Once it can be done it will be done, and once it will be done it is a matter of time before it is used. Knowledge, once gained can not be unlearned. See also: the atomic bomb. Now, CERN isn't the only facility where such research takes place and I'm well aware of the geopolitical impact of being 'late' when it comes to such research. I would just like them to be upfront about it. There is a reason why most particle accelerators and associated goodies are funded by the various departments of defense.
Your typical university research lab is not doing stuff with such impact, though, the biology department of some of these are investigating things that can easily be weaponized, and which should come with similar transparency about possible uses.
Classified project obviously have stricter rules, such as airgaps, but sometimes, the limits are a bit fuzzy, like a non-classified project that supports a classified project. And I may be wrong but academics don't seem to be the type who are good at keeping secrets nor see the security implication of their actions. Which is a good thing in my book, science is about sharing, not keeping secrets! So no AI for military projects could be a step in that direction.
These are a good set of principles for any company (or individual) can follow to guide them how they use AI.
‘CERN uses 1.3 terawatt hours of electricity annually. That’s enough power to fuel 300,000 homes for a year in the United Kingdom.’ [2]
I think AI is the least of their problems, seeing as they burn a lot of trees for the sake of largely impractical pure knowledge.
[1] https://home.web.cern.ch/news/official-news/knowledge-sharin... [2] https://home.cern/science/engineering/powering-cern
Far less power than those projected gigawatt data centers that are surely the one thing keeping AI companies from breaking even.
Their ledgers are balanced just fine for a while.
Is the scientific merit of such a thing always immediately apparent?
Also, the web was invented at CERN.
How can we train and create AIs with diverse creative viewpoints? The flexibility and creativity of AIs, or lack of, guides proper principles of using AI.

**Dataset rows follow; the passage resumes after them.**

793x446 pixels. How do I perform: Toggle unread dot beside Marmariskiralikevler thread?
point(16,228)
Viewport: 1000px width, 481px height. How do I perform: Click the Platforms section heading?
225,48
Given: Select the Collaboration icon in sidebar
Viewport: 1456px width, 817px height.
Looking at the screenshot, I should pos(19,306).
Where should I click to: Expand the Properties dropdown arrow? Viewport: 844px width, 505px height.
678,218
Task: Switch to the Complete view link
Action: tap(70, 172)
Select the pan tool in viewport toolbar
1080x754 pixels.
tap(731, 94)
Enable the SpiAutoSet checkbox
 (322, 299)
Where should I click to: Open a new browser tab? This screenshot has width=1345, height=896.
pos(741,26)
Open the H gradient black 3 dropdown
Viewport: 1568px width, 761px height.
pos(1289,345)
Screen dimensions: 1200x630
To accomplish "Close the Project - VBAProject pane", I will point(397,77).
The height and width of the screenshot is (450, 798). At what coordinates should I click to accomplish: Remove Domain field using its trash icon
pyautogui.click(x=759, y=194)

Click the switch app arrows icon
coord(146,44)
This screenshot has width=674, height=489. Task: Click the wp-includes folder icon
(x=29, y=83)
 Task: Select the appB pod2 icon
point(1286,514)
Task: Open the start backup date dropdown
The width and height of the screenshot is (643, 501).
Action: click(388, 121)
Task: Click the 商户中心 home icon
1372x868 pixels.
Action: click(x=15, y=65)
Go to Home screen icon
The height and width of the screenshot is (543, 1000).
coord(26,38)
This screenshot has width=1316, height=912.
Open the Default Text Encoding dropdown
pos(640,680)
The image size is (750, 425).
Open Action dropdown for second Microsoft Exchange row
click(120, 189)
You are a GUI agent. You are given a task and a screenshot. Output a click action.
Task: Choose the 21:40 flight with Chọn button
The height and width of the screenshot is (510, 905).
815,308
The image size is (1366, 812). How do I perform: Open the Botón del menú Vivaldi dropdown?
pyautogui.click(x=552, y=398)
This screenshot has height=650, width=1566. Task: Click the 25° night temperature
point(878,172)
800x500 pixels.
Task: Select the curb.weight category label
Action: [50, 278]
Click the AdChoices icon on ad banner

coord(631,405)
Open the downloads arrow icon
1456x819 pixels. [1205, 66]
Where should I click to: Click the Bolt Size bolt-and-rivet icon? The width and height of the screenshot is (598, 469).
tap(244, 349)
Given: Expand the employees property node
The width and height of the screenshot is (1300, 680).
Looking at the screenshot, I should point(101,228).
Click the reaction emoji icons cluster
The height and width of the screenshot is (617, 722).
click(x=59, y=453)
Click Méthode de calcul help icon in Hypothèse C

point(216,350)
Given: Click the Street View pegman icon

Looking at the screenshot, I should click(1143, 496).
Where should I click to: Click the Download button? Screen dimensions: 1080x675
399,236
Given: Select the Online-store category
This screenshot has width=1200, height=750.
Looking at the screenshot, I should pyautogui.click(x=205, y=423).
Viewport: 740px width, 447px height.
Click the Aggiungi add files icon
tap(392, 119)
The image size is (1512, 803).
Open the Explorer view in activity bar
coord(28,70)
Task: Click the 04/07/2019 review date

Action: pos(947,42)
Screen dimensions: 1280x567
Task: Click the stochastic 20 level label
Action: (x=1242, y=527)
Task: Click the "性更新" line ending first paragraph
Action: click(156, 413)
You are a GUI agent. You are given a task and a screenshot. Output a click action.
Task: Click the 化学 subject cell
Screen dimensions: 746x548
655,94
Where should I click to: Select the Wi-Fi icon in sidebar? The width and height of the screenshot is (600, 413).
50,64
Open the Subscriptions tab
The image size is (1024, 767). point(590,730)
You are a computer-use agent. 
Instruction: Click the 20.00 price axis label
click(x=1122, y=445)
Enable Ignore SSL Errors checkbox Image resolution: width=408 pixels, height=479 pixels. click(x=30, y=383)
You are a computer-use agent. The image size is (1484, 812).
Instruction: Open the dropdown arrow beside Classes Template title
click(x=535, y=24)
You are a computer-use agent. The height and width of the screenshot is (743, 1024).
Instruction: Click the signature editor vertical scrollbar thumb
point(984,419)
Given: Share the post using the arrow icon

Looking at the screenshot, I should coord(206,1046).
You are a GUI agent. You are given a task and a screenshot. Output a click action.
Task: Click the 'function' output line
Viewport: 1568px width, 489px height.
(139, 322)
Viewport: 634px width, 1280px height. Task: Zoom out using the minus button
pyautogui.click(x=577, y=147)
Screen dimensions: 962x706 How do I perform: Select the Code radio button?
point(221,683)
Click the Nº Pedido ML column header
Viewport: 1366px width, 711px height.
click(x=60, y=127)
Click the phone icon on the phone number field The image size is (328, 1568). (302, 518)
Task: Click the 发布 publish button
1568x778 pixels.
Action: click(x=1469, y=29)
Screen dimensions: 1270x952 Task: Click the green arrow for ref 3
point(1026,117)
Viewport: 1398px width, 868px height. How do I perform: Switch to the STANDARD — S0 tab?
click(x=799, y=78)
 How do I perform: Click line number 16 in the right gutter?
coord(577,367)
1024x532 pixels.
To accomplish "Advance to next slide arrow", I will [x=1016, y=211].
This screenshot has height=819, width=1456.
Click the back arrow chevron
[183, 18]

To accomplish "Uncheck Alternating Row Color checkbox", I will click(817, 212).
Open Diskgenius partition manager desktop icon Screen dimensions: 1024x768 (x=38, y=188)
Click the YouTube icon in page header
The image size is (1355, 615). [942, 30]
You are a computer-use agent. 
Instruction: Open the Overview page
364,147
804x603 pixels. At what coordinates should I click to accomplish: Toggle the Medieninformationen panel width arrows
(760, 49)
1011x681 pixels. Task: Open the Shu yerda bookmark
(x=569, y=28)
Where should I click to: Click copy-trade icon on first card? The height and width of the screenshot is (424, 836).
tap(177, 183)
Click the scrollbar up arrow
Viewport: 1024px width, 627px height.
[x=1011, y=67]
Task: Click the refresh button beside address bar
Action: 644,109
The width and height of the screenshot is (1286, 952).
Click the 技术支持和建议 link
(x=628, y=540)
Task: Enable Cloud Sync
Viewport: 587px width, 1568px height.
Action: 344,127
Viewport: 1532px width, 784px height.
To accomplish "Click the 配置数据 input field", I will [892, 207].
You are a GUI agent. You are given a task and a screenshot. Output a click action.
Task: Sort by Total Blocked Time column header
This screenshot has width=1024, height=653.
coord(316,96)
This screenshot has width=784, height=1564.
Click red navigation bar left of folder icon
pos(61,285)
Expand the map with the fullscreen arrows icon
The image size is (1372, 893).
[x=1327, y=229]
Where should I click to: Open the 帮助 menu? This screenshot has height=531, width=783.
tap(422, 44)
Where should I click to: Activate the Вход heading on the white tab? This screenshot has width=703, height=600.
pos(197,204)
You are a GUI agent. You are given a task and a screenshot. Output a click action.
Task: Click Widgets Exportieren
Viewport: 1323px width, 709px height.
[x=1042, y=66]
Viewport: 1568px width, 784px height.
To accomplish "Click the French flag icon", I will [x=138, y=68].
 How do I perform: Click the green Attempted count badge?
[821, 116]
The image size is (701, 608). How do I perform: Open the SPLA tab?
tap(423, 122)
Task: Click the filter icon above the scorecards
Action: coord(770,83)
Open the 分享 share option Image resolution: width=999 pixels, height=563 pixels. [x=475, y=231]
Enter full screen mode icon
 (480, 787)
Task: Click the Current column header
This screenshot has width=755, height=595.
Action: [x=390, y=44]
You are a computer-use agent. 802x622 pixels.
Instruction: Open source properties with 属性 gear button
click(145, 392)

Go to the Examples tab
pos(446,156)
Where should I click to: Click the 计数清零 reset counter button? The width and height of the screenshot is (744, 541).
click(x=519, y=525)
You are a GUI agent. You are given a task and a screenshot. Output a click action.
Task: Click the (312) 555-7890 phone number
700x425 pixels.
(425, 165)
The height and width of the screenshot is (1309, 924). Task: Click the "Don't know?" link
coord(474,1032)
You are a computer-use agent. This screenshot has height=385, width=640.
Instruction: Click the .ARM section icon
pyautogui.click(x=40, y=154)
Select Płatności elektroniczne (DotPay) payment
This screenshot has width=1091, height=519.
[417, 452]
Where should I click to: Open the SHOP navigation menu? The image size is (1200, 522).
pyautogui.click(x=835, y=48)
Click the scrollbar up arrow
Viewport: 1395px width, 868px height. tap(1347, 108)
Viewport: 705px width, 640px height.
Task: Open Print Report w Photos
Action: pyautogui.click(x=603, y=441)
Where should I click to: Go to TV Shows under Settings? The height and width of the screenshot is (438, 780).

In the long term I am at least certain that AI can emulate anything humans do en masse, where there is training data, but without unguided self evolution, I don't see them solving truly novel problems. They still fail to write coherence code if you go a little out of the training distribution, in my experience, and that is a pretty easy domain, all things considered.
This is critical to understand if the mandate to use AI comes from the top: make sure to communicate from day 1, that you are using AI as mandated and not increasing the productivity as mandated. Play it dumb, protect yourself from "if it's not working out then you are using it wrong" attacks.